# PROBLEM DESCRIPTION:
Every line from the one with "This screenshot has" to the end of the listing, and nothing else, is to be printed exactly; please leave the pictures out.

# GIVEN RECORDS:
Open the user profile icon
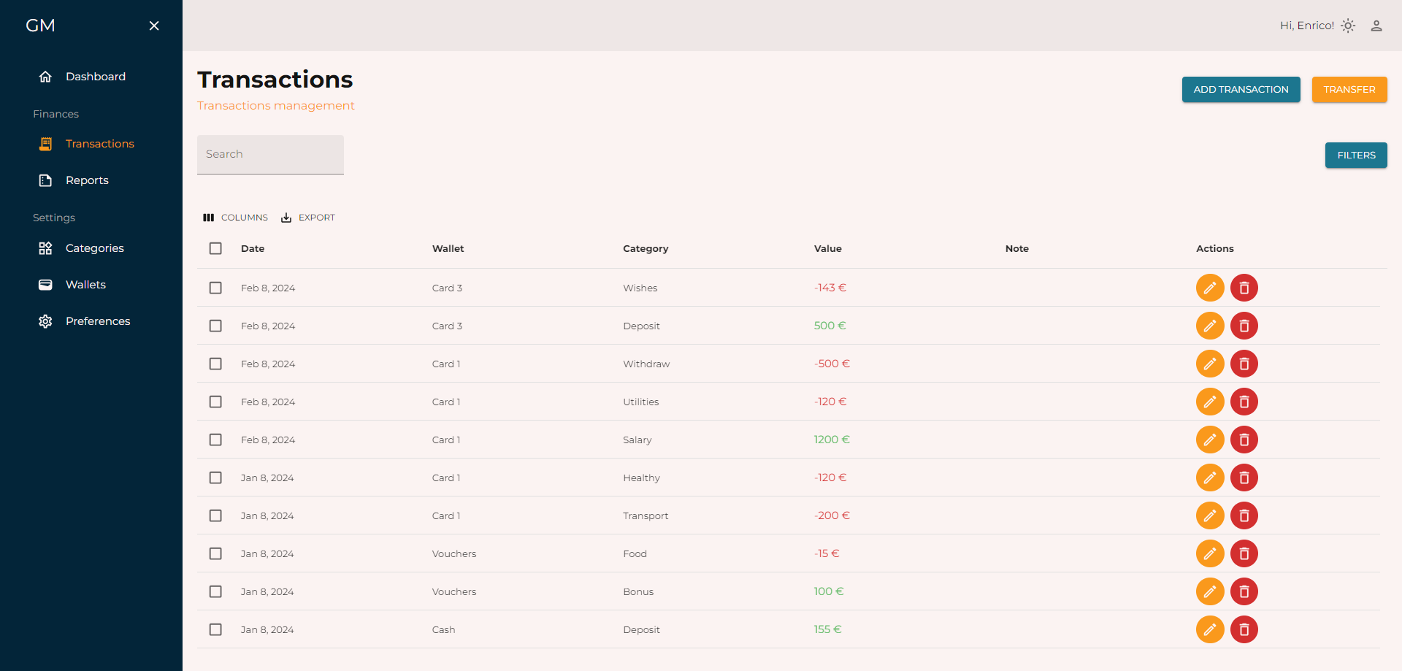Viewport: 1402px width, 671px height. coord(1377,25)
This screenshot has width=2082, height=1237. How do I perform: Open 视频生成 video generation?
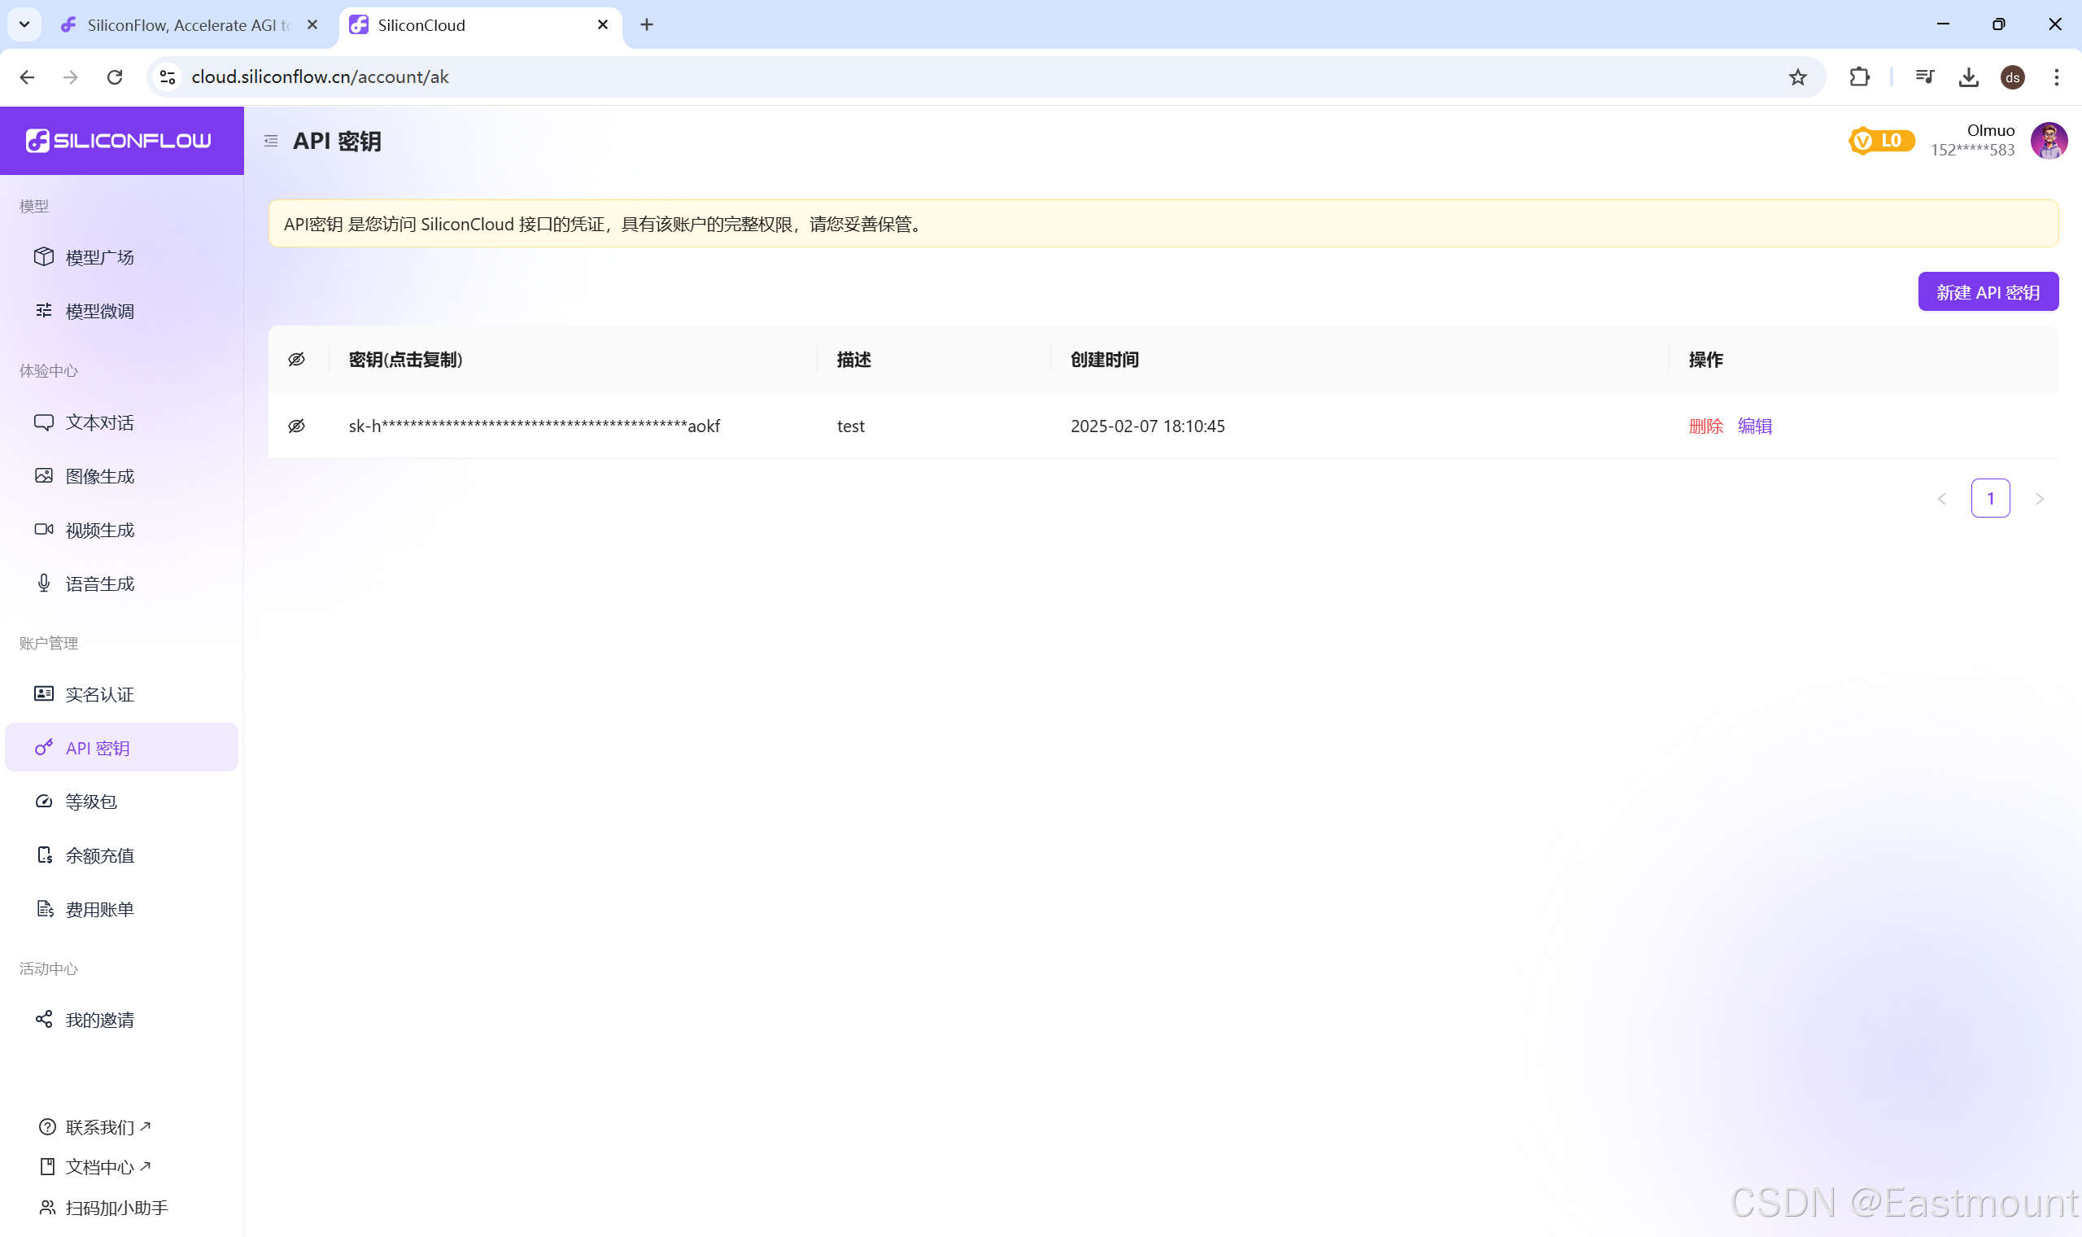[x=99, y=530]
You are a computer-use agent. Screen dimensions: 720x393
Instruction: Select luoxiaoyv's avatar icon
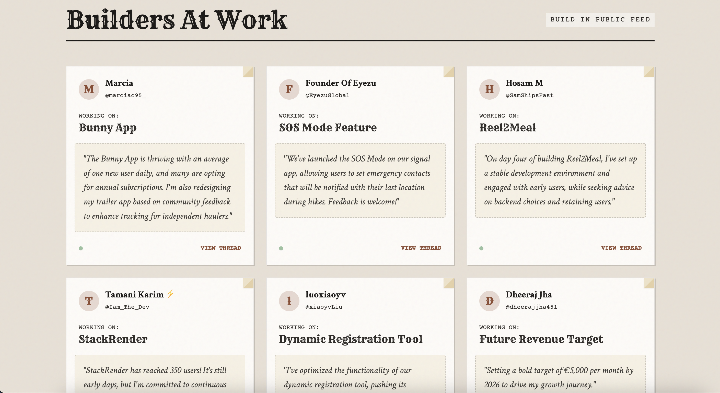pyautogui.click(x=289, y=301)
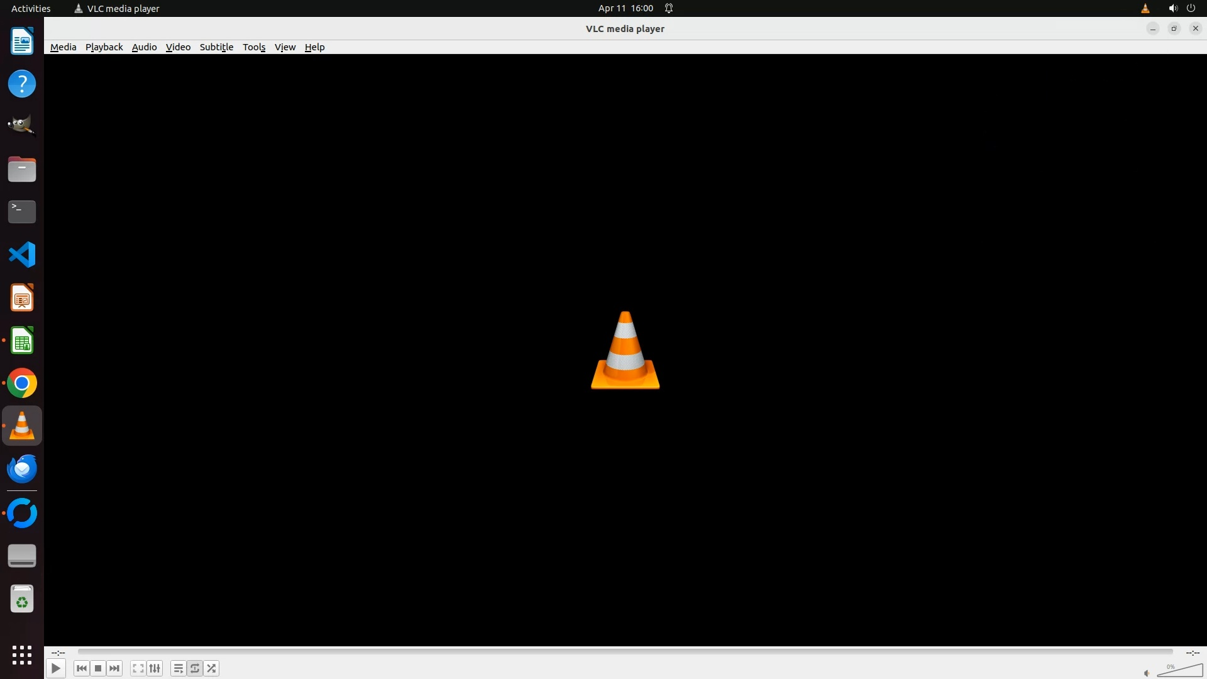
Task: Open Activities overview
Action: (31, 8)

# FINAL ANSWER:
This screenshot has width=2082, height=1237. How do I perform: Open 视频生成 video generation?
[x=99, y=530]
You are a computer-use agent. Screen dimensions: 720x393
Instruction: Select luoxiaoyv's avatar icon
pyautogui.click(x=289, y=301)
Task: Open Activities overview
Action: (31, 8)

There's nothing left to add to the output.